The Preliminary Objection 5. Before this court could determine the merits of the appeal, the respondent filed a preliminary objection dated July 27, 2022 premised on two grounds that the court lacks jurisdiction to entertain the appeal on the twin issues that the suit before the subordinate court was the Environment and Land Court and on account of appellant’s failure to seek and obtain leave to appeal against the ruling delivered by the subordinate court on the 14th day of March, 2022.

6. The appeal and the preliminary objection were collapsed to be heard together and by way of written submissions. On the basis that the preliminary objection challenges the jurisdiction of the court and the competence of the appeal, the merits of the appeal will only be availed for determination after the preliminary points have been determined to lack merits.

Appellants’ Submissions 7. It is the submission by the appellants that the principles of natural justice dictate that this appeal be heard and determined by this court and cite the authorities inRidge v Baldwin (1963)2 ALL ER 66 of 81, Board of Education v Rice (1911) AC 179, Onyango Oloo v The Attorney General (1986-1989) EA 456, Egal Mohamed Osman v Inspector General of Police & 3 other(2015) and Chief Constable Pietermaritz Burg V Shim 1908 NLR 338 in that regard. They however do not submit on the preliminary objection at all.

Respondent’s Submissions 8. The respondent’s submissions identify four issues for determination as; whether the court has the requisite jurisdiction to entertain the appeal; whether the appeal is properly before this court on account of the appellant’s failure to seek leave to appeal; whether the appeal is incompetent and ought to be struck out; and whether the appellants have established a threshold for the grant of the orders sought in the memorandum of appeal. The second and third issue is actually one put twice differently.

9. On whether this court has the requisite jurisdiction to entertain the appeal, the respondent argues that the subject matter of the subordinate court’s suit having been LR No Kakamega/Shikulu/xxxx, and in line with article 162(2) of the Constitution of Kenya 2010 and section 13(1) of the Environment and Land Court Act, the environment and land court is the competent appellate court in the instant appeal as it is vested with authority to determine questions of land. They cite the case of Philip Kitoto & another v Simon Kuria & another(2011) eKLR for that proposition of the law.

10. On whether this appeal is properly before the court on account of the appellant’s failure to seek leave to appeal, and whether it should be struck out, the respondent submits that failure by the appellants to seek leave prior to lodging this appeal is incurably defective and that this appeal ought to be struck out. They place reliance on the decisions in Simon Kalachu v Yuasa International Ltd & another(2018) eKLR and Augustine Mulo Onyango v Migotiyo Plantations Limited & another (2022) eKLR.

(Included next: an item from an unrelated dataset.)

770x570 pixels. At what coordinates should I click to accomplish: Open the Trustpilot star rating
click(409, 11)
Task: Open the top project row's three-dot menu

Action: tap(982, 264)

11. On whether the appellants have established a threshold for the grant of the orders sought, the respondent argues that the appellants have failed to challenge the exercise of the discretion by the subordinate court in respect of the application for dismissal for want of prosecution.

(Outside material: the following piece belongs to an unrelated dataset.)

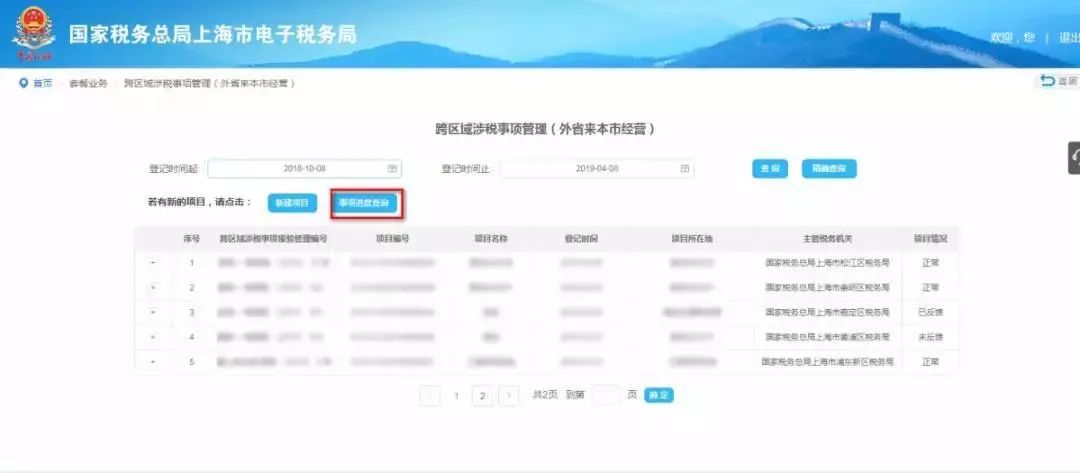Expand row 3 details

Issues, Analysis and Determination 12. This court has considered the preliminary objection, the appeal and submissions offered by the parties and identifies three issues for determination to be; whether the court has the jurisdiction to hear and determine the appeal; whether the appeal is properly before this court; and, only if the two be answered in the affirmative, whether this appeal is merited.

Jurisdiction of the court 13. The Jurisdiction of a court is its legal power, mandate and authority given by law, whether by the constitution or statute, to determine specific genre of disputes. Jurisdiction is everything and without it, a court of law has no mandate to move an extra step and ought to down its tools.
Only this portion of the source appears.